▸ Task to carry out: Write the listing out again verbatim, leaving nothing out.

▸ Entries provided:
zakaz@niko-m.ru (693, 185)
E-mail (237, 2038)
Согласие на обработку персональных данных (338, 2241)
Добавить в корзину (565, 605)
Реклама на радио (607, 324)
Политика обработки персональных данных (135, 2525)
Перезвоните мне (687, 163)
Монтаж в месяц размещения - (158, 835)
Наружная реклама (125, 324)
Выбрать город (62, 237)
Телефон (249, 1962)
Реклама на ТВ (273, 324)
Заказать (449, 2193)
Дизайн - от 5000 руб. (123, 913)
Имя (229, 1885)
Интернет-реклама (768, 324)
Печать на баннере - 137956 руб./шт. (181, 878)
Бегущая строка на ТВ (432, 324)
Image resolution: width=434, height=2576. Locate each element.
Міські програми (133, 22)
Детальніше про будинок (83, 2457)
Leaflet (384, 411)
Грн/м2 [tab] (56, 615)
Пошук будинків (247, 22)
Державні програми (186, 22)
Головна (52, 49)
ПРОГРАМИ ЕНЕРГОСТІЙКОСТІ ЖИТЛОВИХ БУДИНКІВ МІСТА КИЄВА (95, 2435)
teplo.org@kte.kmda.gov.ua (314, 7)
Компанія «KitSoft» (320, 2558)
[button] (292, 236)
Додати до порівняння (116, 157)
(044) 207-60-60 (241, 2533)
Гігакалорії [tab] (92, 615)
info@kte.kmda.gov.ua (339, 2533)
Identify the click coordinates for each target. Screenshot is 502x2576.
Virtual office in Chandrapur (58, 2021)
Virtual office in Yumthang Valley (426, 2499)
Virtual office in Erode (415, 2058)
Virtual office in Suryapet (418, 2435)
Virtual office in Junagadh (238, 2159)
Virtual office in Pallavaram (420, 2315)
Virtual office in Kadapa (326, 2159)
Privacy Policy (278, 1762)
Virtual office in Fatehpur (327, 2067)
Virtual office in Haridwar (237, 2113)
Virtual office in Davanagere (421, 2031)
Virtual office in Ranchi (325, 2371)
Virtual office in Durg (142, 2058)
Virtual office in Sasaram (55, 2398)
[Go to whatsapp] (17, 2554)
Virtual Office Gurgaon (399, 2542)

▸ Your response:
zakaz@niko-m.ru (693, 185)
E-mail (237, 2038)
Согласие на обработку персональных данных (338, 2241)
Добавить в корзину (565, 605)
Реклама на радио (607, 324)
Политика обработки персональных данных (135, 2525)
Перезвоните мне (687, 163)
Монтаж в месяц размещения - (158, 835)
Наружная реклама (125, 324)
Выбрать город (62, 237)
Телефон (249, 1962)
Реклама на ТВ (273, 324)
Заказать (449, 2193)
Дизайн - от 5000 руб. (123, 913)
Имя (229, 1885)
Интернет-реклама (768, 324)
Печать на баннере - 137956 руб./шт. (181, 878)
Бегущая строка на ТВ (432, 324)
Image resolution: width=434, height=2576. Locate each element.
Міські програми (133, 22)
Детальніше про будинок (83, 2457)
Leaflet (384, 411)
Грн/м2 [tab] (56, 615)
Пошук будинків (247, 22)
Державні програми (186, 22)
Головна (52, 49)
ПРОГРАМИ ЕНЕРГОСТІЙКОСТІ ЖИТЛОВИХ БУДИНКІВ МІСТА КИЄВА (95, 2435)
teplo.org@kte.kmda.gov.ua (314, 7)
Компанія «KitSoft» (320, 2558)
[button] (292, 236)
Додати до порівняння (116, 157)
(044) 207-60-60 (241, 2533)
Гігакалорії [tab] (92, 615)
info@kte.kmda.gov.ua (339, 2533)
Identify the click coordinates for each target. Screenshot is 502x2576.
Virtual office in Chandrapur (58, 2021)
Virtual office in Yumthang Valley (426, 2499)
Virtual office in Erode (415, 2058)
Virtual office in Suryapet (418, 2435)
Virtual office in Junagadh (238, 2159)
Virtual office in Pallavaram (420, 2315)
Virtual office in Kadapa (326, 2159)
Privacy Policy (278, 1762)
Virtual office in Fatehpur (327, 2067)
Virtual office in Haridwar (237, 2113)
Virtual office in Davanagere (421, 2031)
Virtual office in Ranchi (325, 2371)
Virtual office in Durg (142, 2058)
Virtual office in Sasaram (55, 2398)
[Go to whatsapp] (17, 2554)
Virtual Office Gurgaon (399, 2542)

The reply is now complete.